Quem são Saber Nuraldin e Saher Alghorra
Nuraldin, de 46 anos, iniciou sua carreira aos 17, trabalhando para a Agência France Press (AFP). Em 2003 passou a trabalhar na EPA, cobrindo a Faixa de Gaza e os Territórios Palestinos. Documentou a Segunda Intifada, a retirada de Israel de Gaza em 2005, a tomada de Gaza pelo Hamas e diversas guerras entre Israel e Gaza. Ele também cobriu a rebelião popular no Egito em 2013.
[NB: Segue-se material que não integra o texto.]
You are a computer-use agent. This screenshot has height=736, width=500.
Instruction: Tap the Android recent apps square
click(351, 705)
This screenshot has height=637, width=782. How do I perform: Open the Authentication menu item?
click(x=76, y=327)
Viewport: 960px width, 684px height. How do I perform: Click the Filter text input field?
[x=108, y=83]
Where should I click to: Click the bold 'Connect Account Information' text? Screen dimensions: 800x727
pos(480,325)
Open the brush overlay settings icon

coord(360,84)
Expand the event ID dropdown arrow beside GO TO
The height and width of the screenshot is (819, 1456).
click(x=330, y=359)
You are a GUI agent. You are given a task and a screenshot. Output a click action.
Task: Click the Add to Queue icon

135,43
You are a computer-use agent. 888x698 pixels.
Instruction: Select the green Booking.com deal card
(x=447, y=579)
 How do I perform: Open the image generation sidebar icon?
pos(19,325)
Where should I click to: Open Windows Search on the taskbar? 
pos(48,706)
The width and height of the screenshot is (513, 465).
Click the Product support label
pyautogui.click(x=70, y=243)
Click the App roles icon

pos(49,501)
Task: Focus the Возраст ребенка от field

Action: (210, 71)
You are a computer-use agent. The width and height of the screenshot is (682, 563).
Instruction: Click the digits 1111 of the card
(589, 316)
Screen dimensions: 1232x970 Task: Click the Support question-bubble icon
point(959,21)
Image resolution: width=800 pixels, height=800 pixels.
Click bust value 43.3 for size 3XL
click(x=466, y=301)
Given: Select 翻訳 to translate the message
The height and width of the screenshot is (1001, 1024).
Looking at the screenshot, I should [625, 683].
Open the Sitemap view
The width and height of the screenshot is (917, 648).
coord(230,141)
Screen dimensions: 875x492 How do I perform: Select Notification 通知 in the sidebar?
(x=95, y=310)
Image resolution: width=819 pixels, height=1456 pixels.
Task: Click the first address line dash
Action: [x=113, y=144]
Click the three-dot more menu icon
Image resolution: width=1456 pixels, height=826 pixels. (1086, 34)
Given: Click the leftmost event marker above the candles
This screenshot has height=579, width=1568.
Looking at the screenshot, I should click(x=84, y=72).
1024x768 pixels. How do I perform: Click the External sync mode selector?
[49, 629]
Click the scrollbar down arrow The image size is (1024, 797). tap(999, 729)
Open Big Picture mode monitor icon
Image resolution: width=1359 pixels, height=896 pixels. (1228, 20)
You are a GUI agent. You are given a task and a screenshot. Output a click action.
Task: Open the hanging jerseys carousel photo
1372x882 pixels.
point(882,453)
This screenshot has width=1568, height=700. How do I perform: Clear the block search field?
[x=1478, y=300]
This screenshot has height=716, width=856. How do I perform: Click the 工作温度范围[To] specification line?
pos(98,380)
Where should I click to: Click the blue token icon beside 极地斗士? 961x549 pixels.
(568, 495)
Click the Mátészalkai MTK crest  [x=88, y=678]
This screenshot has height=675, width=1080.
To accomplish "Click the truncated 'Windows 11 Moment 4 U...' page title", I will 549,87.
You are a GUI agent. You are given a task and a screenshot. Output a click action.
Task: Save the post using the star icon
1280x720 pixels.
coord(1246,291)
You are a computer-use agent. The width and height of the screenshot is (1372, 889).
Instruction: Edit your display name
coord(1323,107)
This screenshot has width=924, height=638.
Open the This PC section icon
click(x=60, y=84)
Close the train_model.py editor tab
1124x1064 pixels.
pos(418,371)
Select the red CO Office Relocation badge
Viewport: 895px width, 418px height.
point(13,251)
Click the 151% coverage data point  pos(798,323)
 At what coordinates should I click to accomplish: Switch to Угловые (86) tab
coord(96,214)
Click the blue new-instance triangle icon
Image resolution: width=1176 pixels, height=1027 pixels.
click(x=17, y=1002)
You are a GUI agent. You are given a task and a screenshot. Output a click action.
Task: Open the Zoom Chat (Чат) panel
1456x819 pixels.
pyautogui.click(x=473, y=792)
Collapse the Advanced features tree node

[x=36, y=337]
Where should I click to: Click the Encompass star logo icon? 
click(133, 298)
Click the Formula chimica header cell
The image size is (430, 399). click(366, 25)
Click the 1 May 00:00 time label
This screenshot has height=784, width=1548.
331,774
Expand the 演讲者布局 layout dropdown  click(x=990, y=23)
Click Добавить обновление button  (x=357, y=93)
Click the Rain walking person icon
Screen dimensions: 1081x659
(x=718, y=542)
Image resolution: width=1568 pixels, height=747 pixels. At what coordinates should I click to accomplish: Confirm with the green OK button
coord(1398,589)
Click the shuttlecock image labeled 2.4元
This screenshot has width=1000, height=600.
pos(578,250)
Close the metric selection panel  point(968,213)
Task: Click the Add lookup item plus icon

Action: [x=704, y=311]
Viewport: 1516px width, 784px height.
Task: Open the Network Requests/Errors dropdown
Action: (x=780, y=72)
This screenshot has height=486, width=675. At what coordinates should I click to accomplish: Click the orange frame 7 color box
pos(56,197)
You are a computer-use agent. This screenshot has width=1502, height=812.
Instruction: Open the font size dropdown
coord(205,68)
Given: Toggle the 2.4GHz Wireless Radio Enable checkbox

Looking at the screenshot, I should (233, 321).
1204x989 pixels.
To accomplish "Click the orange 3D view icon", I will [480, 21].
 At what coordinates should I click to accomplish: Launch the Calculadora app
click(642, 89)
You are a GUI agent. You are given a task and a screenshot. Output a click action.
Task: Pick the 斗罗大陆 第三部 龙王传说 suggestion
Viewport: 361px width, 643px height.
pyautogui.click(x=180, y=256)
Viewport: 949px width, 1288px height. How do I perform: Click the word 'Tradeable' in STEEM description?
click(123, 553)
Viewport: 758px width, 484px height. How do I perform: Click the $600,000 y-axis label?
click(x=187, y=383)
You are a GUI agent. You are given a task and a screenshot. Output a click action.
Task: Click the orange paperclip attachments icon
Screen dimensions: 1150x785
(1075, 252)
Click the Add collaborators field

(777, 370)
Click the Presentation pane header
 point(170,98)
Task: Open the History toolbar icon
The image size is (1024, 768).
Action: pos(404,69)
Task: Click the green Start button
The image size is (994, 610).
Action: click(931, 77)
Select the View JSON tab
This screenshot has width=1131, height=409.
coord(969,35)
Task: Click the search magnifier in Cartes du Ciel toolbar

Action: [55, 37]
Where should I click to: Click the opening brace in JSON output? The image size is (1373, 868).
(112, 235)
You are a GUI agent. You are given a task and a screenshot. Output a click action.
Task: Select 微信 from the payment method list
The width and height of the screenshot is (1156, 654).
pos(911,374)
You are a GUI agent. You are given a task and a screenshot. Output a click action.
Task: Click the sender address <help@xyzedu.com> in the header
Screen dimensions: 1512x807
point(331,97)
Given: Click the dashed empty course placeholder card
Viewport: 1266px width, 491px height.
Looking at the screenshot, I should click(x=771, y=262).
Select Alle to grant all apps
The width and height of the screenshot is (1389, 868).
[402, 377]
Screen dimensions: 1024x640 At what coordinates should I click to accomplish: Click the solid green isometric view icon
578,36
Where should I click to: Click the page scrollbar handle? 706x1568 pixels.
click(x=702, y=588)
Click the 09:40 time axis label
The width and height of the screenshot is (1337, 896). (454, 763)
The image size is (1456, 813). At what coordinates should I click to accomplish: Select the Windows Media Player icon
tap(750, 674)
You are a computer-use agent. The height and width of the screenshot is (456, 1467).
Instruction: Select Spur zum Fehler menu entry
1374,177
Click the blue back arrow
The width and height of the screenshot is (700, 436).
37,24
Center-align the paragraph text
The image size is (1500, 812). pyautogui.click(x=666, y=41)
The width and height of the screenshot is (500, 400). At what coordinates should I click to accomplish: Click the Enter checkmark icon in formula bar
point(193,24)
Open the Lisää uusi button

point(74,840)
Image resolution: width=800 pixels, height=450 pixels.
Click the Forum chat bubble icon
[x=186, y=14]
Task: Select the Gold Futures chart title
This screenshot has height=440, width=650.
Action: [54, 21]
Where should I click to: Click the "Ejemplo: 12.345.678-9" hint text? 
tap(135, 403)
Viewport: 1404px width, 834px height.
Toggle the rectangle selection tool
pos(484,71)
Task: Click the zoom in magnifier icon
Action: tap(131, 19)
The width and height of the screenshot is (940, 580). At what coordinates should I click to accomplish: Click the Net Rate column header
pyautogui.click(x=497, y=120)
Seu trabalho foi premiado com o Hamdan International Photography Award (HIPA) 2016 na categoria Pai e Filho; o Days Japan International Photojournalism Awards 2017; e o prêmio de Melhor Fotografia de Imprensa no Arab Journalism Award 2020. Nuraldin continua a fazer reportagens em Gaza, documentando o cotidiano e o impacto humano do conflito em curso.
Saher Alghorra, por sua vez, vem documentando o genocídio em Gaza. Ele estudou mídia e fotografia na Universidade da Palestina e começou a fotografar em 2017, depois que foi presenteado com uma câmera por seu pai.

Inicialmente, Alghorra registrava o cotidiano da vida na Cidade de Gaza. Porém, quando tiveram início os ataques de Israel à Faixa de Gaza, ele passou a focar tanto na destruição promovida pelos bombardeios israelenses quanto na resistência e sobrevivência da população, usando sua fotografia para transmitir aquela terrível realidade para uma audiência global.
Desde 2021, suas imagens vêm sendo publicadas por diferentes mídias, incluindo a agência Associated Press (AP), bem como os jornais Die Zeit, The Guardian e Time. Em 2025, ele passou a contribuir regularmente com o The New York Times.